A subtileza que está diante de nós só é “vista” quando também nós somos e estamos subtis. Existe um silêncio e uma quietude que se instala para ver melhor. Um espaço para o qual é necessário tempo para o poder reconhecer e habitar. Esse talvez seja o grande tesouro da contemplação. Transporta-nos para uma zona pouco comum em nós mas essencial ao nosso equilibrio.

 

A contemplação desvenda-nos a história daquilo observamos, mas não de uma forma racional, mas sim intuitiva. As paisagens, os objectos, as pessoas, podem-nos por vezes parecer todas muito idênticas, ao ponto de quando as desenhamos, por vezes, caimos na armadilha de recorrer a formas gerais, como esferas e paralelepípedos, para resolver formas, que na realidade não são assim, mas que pela sua semelhança, usamo-las para rapidamente chegarmos ao final do desenho. Acontece que com desta forma “saltamos” passos essenciais na observação e no reconhecimento do objecto. Essa sucintabilidade retira-nos a capacidade de ver subtileza e a história daquilo que observamos. As marcas fazem com que um objecto passe a ser O objecto, ou uma pessoa passe a ser aquela pessoa, e não outra. Essa visão só se consegue, creio eu, através da contemplação. Onde existe um outro tempo, espaço e abertura para mergulharmos profundamente naquilo que contemplamos, ao ponto de nos tornarmos o que contemplamos. Nessa altura, quando tal acontece, passamos a dispor de toda a informação que nele se encontra contida.

 

Não só aquele que vê contempla. O invisual também tem essa capacidade. Por não ver, todos os seus outros sentidos estão em alerta máximo, ao ponto de visualizar na sua mente aquilo que todos os seus outros sentidos lhe transmitem. O tacto dá-lhe formas, texturas, pormenores e temperaturas. O olfacto o aroma intenso ou subtil, fresco ou quente.
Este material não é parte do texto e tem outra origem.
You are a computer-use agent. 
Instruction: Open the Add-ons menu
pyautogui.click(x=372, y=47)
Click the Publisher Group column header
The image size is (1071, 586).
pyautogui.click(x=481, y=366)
O paladar, o amargo, o ácido, o doce e o salgado e por fim a audição, concede-lhe o colorido da vibração dos sons, um leque imenso, que nos enuncia a intensidade e complexidade do que se dispõe diante de nós. A contemplação num invisual é uma ferramenta de sobrevivência. Sem ela a subtileza das coisas era perdida e tudo se tornava, generalizado, e isso traria perigo para a sua vida. O perigo não seria detectado, ou estaria sempre lá, dependeria da experiência que tivesse tido inicialmente, na primeira vez de contacto. A informação recebida tem que ter um cariz novo. Embora possa ser familiar tem que ser assimilado como se fosse a primeira vez e num estado de alerta.

 

Devemos utilizar os quatro sentidos como se fossêmos invisuais. A postura contemplativa estende-se a todos o nosso corpo, não só ao olhar. O olhar  acaba por ser potenciado por todos os outros sentidos. Portanto quando falo de contemplação, refiro-me a todos os sentidos presentes e em estado de alerta, potenciados e usados no seu expoente máximo. Todo o nosso corpo deverá vibrar no estado contemplativo.

 

O olhar deverá conseguir focar no objecto de interesse retirando não só a informação visual das formas como também a informação dada por todos os outros sentidos, e embora o foco seja um uníco, todo o corpo deverá continuar alerta para tudo o resto que o rodeia. O objecto não está desligado ou separado do todo, o observador também não, ambos fazem parte do mesmo, são o mesmo, e é quando se sente e vivencia esse estado que podemos apelida-lo de contemplação e por consequência natural, meditação.

Este é o estado que me interessa dirigir para o desenho, uma consciencia total, um alerta, um estado acordado de pura presence contemplativa.